● **QUESTIONS TO ANSWER**
(a) Answer these about the diet and sleep article:
(i) How long is caffeine's half-life in the body?
(ii) Since what century has valerian been used to treat insomnia?
(iii) Which brain chemical does alcohol increase?
(b) Continue the diet and sleep article from the point where it stops.

● **TEXT SEGMENT**
With sleep being the main focus of this years Mental Health Awareness Week in May we hear from our nutrition consultant, Christine Bailey, on how eating well goes hand in hand with your sleep.
Lying in bed, tossing and turning? What you eat and drink has a dramatic effect on your sleep says nutritionist Christine Bailey. A few simple tweaks to your diet may help you have a more restful night.
We all know that feeling when we’ve had a bad night’s sleep. It can leave you struggling to focus and concentrate the next day not to mention irritable, tearful and lacking in motivation. Before you reach for over the counter medicines there is much you can do through dietary and lifestyle changes.
Watch out for Stimulants
Stimulants such as caffeine and nicotine contribute to poor sleep by making it harder for the brain to wind down. Caffeine has a half-life of between three to seven hours in the body depending on your genetics so drinking coffee or energy drinks in the afternoon could impact your quality of sleep.
Skip the Night Cap
While most people think of alcohol as a sedative, it actually increases levels of dopamine within the brain, which has a stimulating effect. Alcohol disrupts blood sugar which can cause frequent waking. Alcohol is known to cause or increase the symptoms of sleep apnoea, snoring and disrupted sleep patterns.
Show Your Gut Some Love
Digestive symptoms and heartburn can sabotage your sleep patterns. Spicy foods are also notorious for causing heartburn, indigestion, and acid reflux so skipping the curry in the evening may be helpful. In the same way avoid heavy meals before bedtime.
Try Calmative Teas
There are a number of herbal teas that help calm the mind enabling a more restful sleep. Valerian is a sedative herb that has been used since the 18th century for the treatment of insomnia. It works on the GABA system in the brain, helping reduce brain activity and allowing you to fall asleep more easily.
Chamomile is another popular tea shown to promote sleep and relaxation. Other good options include passion flower, lemon balm and magnolia bark.

● **DATASET RECORDS**
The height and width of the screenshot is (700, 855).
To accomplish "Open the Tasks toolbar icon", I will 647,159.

==

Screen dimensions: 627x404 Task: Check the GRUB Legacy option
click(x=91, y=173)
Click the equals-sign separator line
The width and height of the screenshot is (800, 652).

● **SET OF ANSWERS**
(a)
(i) Between three to seven hours, depending on your genetics.
(ii) The 18th century.
(iii) Dopamine.

(b)
Tackle Stress with Ashwagandha
Withania somnifera, also known as Ashwagandha, is an Indian herb that may be beneficial for treating insomnia. One of the reasons this herb appears to be effective is through improving our ability to modulate stress hormones like cortisol.
Key Nutrients for a Restful Night
Melatonin, a hormone made in the pineal gland, is critical for our sleep-wake cycle. Low melatonin levels have been linked to insomnia with supplementation shown to improve sleep. In the UK melatonin is only available on prescription but certain foods can naturally improve our levels. Those with the highest levels of melatonin include Tart cherry juice, nuts and seeds (walnuts, peanuts, sunflower seeds, flaxseed), fish, egg, fruits and vegetables (e.g asparagus, corn, olives, tomatoes, grapes, strawberries) and certain grains like rice and oats.
The Magic Minerals
Magnesium is one of the most important minerals for better sleep. It can help quiet the mind making it easier to fall asleep. Top sources include dark leafy greens (baby spinach, kale, collard greens), nuts and seeds (almonds, sunflower seeds, brazil nuts, cashews, pine nuts, flaxseed, pecans), avocado, fish (salmon, halibut, tuna, mackerel).
Zinc and calcium are also important for quality sleep. Dairy products that contain both tryptophan and calcium are among the best sleep inducers (this may be why a warm milky drink at night helps). Other good sources of calcium include dark leafy greens, sardines, soybeans, tahini, okra and broccoli.